December 8, 1980 was the day we lost John Winston Lennon.


I remember that day for the Howard Cosell announcement on Monday Night Football. December 8, 1980 had a huge impact on me, though not on that day. I was a Beatles listener, though not yet really a fan. I had just owned a hand-me-down copy of Sgt. Pepper's Lonely Hearts Club Band for about a couple of months, maybe, and, since I was only 13, the full weight of what had happened didn't really strike me at the time.


As I got older and the Beatles' influence grew in my life, the realization of just what had been lost began to dawn. John Lennon meant a lot to me, personally. I remember listening to Plastic Ono Band, crying myself to sleep over "Mother" as I mourned the loss of my own mother's relationship. I remember pantomiming "I Am The Walrus" in time to the music in front of my foster brothers. I remember listening through headphones in absolute wonderment to "A Day In The Life" and "Lucy In The Sky With Diamonds." I also remember singing along with "Watching The Wheels" on lazy Summer days.

WORK TO DO:
**A.** Transcribe the passage of the reflection on John Lennon between "As I got older" and "lazy Summer days.", inclusive.
**B.** Name every song title that appears within quotation marks in the reflection on John Lennon.

DATASET CONTENT:

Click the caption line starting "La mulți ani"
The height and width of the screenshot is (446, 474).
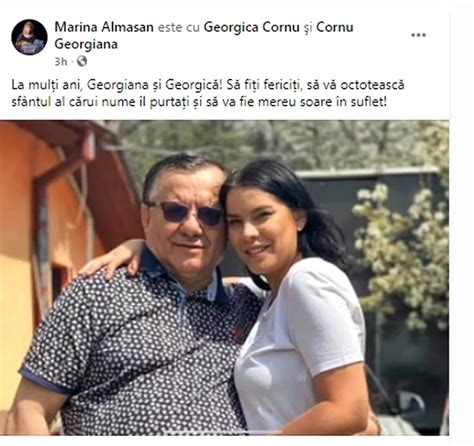coord(208,85)
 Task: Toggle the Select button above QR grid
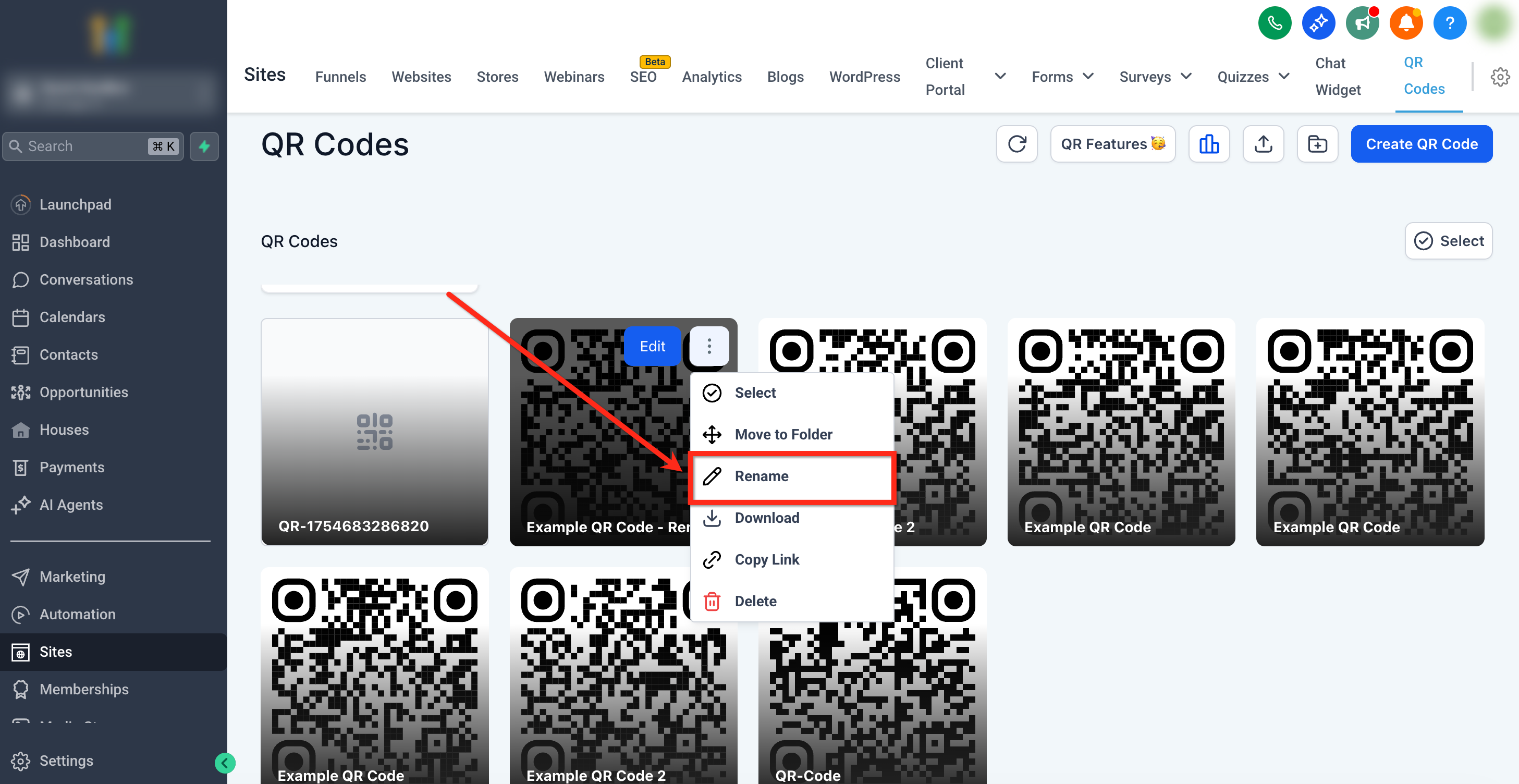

SOLUTIONS PER TASK:
**A.**
As I got older and the Beatles' influence grew in my life, the realization of just what had been lost began to dawn. John Lennon meant a lot to me, personally. I remember listening to Plastic Ono Band, crying myself to sleep over "Mother" as I mourned the loss of my own mother's relationship. I remember pantomiming "I Am The Walrus" in time to the music in front of my foster brothers. I remember listening through headphones in absolute wonderment to "A Day In The Life" and "Lucy In The Sky With Diamonds." I also remember singing along with "Watching The Wheels" on lazy Summer days.

**B.**
- "Mother"
- "I Am The Walrus"
- "A Day In The Life"
- "Lucy In The Sky With Diamonds"
- "Watching The Wheels"